Tout va bien sauf le broad-sample. Votre plan tient dans le monde de vos hypothèses, mais pas dans le siècle développé complet. La lecture : regardez où échouent les trajectoires broad-sample. C'est presque toujours dans les blocs d'inflation persistante et les décrochages nationaux. Les réponses sont la diversification internationale et les actifs de régime (Au-delà des États-Unis : Anarkulova, Cederburg et l'échantillon mondial, Les portefeuilles tous-temps : Browne, All-Weather, Golden Butterfly, Dragon), pas forcément plus de capital.
Même la décennie perdue passe. Votre plan est surdimensionné. La question n'est plus la ruine, mais le coût d'opportunité : des années de travail en trop, un capital qui mourra intact (Le syndrome de l'année de plus, Les dépenses réelles en retraite (retirement smile, Die With Zero)).
La règle de synthèse, déjà donnée mais qui prend ici tout son sens : planifiez entre le central et le broad-sample, testez l'ordre avec le stress, éprouvez le plan avec la décennie perdue, et gardez les modèles historiques comme borne optimiste et comme pédagogie. Quatre familles de futurs, une seule décision.
L'essentiel à retenir§
- Trois familles : rejouer (fenêtres/cohortes), remélanger (bootstrap par blocs, dont le broad-sample sur le siècle des 16 pays), générer (paramétrique Student-t, et ses variantes à régimes pour la mémoire).
- Chacune répond à une autre question, et leurs pièges sont complémentaires : échantillon minuscule et plafond du réalisé (1), mémoire tronquée au bloc et ingrédients du passé (2), sensibilité aux entrées et structure caricaturale (3).
- Les paramètres μ/σ/df ne pilotent que la famille paramétrique ; les modèles de données les ignorent. Sachez toujours quelle famille vous regardez.
- Les désaccords entre familles sont le vrai résultat : biais de fenêtre, exposition à l'ordre, vulnérabilité de régime, surdimensionnement. Chaque motif de désaccord a son diagnostic et sa parade.
- Synthèse de décision : dimensionner entre central et broad-sample, tester l'ordre au stress, éprouver le plan à la décennie perdue, garder l'historique comme borne optimiste et comme leçon de choses.
Pour aller plus loin§
- Politis & Romano, « The Stationary Bootstrap » (1994) : la méthode de référence des blocs de longueur aléatoire.

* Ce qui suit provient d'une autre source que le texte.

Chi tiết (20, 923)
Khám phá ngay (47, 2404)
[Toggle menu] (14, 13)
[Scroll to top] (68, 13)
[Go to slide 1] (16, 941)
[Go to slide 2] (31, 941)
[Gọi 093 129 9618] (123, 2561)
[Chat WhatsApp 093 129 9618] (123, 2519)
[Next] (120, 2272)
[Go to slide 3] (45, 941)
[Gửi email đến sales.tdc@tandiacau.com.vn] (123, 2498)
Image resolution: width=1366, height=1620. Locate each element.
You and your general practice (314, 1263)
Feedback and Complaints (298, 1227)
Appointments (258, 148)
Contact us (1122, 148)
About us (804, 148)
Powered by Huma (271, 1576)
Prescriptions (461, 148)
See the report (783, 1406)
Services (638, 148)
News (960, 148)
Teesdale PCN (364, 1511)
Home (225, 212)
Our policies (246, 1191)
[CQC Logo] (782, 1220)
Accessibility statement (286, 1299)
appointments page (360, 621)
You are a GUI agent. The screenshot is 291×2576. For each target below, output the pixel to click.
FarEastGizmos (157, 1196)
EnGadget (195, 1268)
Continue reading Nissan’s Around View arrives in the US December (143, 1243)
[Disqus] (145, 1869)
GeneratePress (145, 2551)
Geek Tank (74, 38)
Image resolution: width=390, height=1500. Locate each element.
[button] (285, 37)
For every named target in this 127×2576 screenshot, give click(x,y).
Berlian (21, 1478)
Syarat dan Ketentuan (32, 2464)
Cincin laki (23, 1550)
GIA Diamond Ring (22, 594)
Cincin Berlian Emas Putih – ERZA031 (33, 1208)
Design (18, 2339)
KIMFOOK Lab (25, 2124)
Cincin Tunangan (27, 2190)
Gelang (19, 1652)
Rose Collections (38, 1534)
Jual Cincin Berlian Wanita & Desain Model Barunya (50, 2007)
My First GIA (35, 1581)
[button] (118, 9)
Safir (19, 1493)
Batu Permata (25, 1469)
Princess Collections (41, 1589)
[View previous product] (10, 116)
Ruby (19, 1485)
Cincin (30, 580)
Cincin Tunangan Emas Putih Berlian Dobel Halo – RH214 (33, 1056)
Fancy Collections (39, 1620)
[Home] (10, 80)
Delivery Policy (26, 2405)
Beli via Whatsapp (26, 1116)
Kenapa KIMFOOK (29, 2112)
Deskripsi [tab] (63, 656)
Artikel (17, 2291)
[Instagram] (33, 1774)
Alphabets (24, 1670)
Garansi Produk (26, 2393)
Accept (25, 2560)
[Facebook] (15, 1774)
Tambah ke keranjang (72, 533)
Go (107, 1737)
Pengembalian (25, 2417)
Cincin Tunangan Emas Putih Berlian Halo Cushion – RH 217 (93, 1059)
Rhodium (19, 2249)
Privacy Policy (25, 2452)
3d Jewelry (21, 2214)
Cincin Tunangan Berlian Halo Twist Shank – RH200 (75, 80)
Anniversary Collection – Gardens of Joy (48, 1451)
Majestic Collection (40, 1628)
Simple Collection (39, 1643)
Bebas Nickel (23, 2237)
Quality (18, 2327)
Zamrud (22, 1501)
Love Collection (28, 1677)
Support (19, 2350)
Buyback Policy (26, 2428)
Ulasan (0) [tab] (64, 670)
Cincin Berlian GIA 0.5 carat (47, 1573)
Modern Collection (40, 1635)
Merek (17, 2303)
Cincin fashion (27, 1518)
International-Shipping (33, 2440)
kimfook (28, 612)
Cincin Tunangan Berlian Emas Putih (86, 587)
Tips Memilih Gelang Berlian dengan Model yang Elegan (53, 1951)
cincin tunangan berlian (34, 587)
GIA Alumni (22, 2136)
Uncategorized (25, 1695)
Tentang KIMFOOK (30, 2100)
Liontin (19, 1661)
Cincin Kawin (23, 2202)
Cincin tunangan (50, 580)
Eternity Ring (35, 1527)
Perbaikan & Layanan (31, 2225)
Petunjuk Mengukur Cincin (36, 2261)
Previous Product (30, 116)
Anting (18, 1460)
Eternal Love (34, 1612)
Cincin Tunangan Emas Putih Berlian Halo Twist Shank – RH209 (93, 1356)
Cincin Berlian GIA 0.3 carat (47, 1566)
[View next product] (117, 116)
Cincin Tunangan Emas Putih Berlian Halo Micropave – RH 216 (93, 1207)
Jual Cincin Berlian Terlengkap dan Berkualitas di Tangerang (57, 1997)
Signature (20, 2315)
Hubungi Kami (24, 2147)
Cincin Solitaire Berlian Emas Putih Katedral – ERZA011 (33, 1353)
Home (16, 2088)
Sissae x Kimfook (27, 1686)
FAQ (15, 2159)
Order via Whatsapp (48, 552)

- Anarkulova, Cederburg, O'Doherty & Sias (2023) : le bootstrap par blocs appliqué au siècle développé, la référence du modèle broad-sample (Au-delà des États-Unis : Anarkulova, Cederburg et l'échantillon mondial).
- Early Retirement Now, volet 8 : la méthode du rejeu mensuel systématique (La série Safe Withdrawal Rate d'ERN : guide de lecture).
- Dans ce livre : Queues épaisses, crises et Student-t (le choix Student-t en détail), Rendre un Monte-Carlo pertinent (blending, régimes, stress) (mélange et ancres du modèle central), Sous le capot : comment pofo calcule ce livre (l'implémentation exacte de chacun de ces modèles dans pofo).